Of course one should be able to smoke if one chooses too, and anti-smoking legislation is certainly not respectful of individual freedoms. But, does your right to smoke take precedent over others right to enjoy their meal (which they have paid for) without cigarette smoke interfering? And it does interfere, believe me. Nothing worse when trying to savour the delicate flavours of poached trout than someones stale smoke clogging up the senses. It would have made far more sense to allow restaurants the choice to choose between allowing smoking or no. I know here in Australia many of the better restaurants had smoking bans in place long before it was legislated.
A a smoking ban is hardly necessary in somewhere like McDonalds, however, where the food tastes second hand at the best of times. Cigarette smoke mixed in may actually be an improvement.
When it comes to smoking in public however, Mr Blackjack is quite right, if you do not like it, move to avoid it.
As an aside, french fries freshly fried in decent oil should not taste like cardboard, trans fats are not needed,they are just a cheap convenience foisted on a somnambulent consumer base.
In regards to letting children run rampant in a restaurant, it is certainly as distracting from ones rapast as some inconsiderate oaf lighting up on the table next to you, perhaps more so.
Short answer, no! However, the creation of smoking and nonsmoking sections handled this quite nicely - with the added benefit that I could sit in the smoking section and generally be pretty much free of people you let their ill mannered little urchins play "tag" betwixt the patron's tables. When you cross the line to outright bans, then you're infringing on the rights of others.
I would question whether a person has a right to be free of cigarette smoke while eating in a private establishment; you may have purchased your meal, but if you are still in the establishment, the owners set the rules for the environment. The fact that many better restaurants banned smoking before the legislation would indicate to me that legislation was not needed. People who dislike smoke with meals can frequent the restaurants that don't allow smoke. If the businesses are taking care of it in house, why should the government step in?
Well, quite so. The wholesale bans are heavy handed and rather unjust.
I highly doubt the bans will ever get reversed, they'll only get more heavy handed. Public smoking is on its way out which is the part that bothers me. No smoking indoors? Fine. It'll smell and make people sneeze. But no smoking outside? Thats going too far.
I live in Ireland which banned smoking in public places 3 or 4 years ago, the first country in Europe to do so. It hit the pub trade a little but not so much the restaurants. i don't smoke anymore but i really thought the ban was a bit heavy-handed. segregated areas or modern extraction systems could have been put in place. i just returned from Poland which is a proud smoking country and to see people lighting up in bars and cafes gave me a surge of nostalgia, it seemed like light years since i had seen public smoking.
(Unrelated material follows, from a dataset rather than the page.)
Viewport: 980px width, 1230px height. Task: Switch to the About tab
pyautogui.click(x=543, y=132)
I don't miss smoking much, but right then and there i had to fight the impulse to order a cheroot and an espresso and sit outside watching the world go by- just for old times sake....
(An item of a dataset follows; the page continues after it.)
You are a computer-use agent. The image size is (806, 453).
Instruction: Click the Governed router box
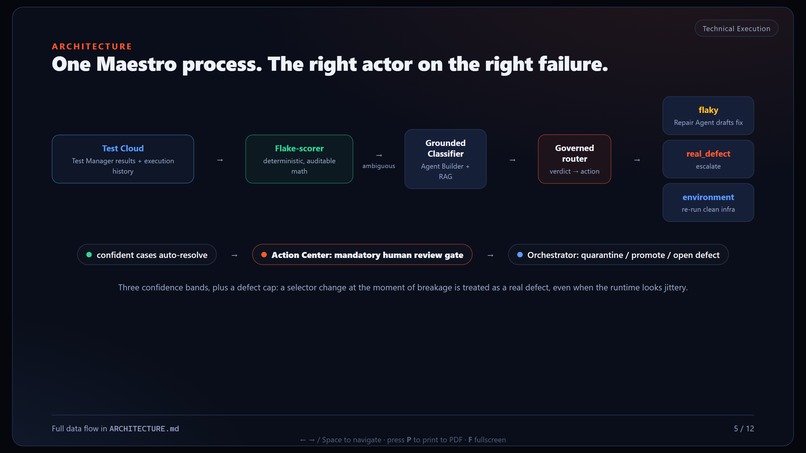(574, 159)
Boston just banned the sale of cigarettes in drug stores and on college campuses. The whole state already has a smoking ban in restaurants, but still allowed for smoking on outdoor patios. Well, in 60 days Boston will also close that loop hole.
Boston also has 6 cigar bars that serve ONLY smokers. No non-smoker would have business going there to be bothered by smoke. Well, Boston is shuttering them also. Just flat out putting 6 small business owners out of business.
And to think this is the Cradle of Liberty and the birthplace of the revolution. :rage:
I think we smokers need to show a little more attitude toward those who try to tell us we can't smoke.
Yeah...I found out Iowa State University, which I currently attend, is a completely tobacco-free campus. You can't even fire up while crossing central campus, which is basically a huge common green with sidewalks.
You would probably enjoy the Arturo Fuente Dominicans I occasionally puff. They're as pleasant on the blowout as on the draw (in a totally different way). No Orange Crush note whatever.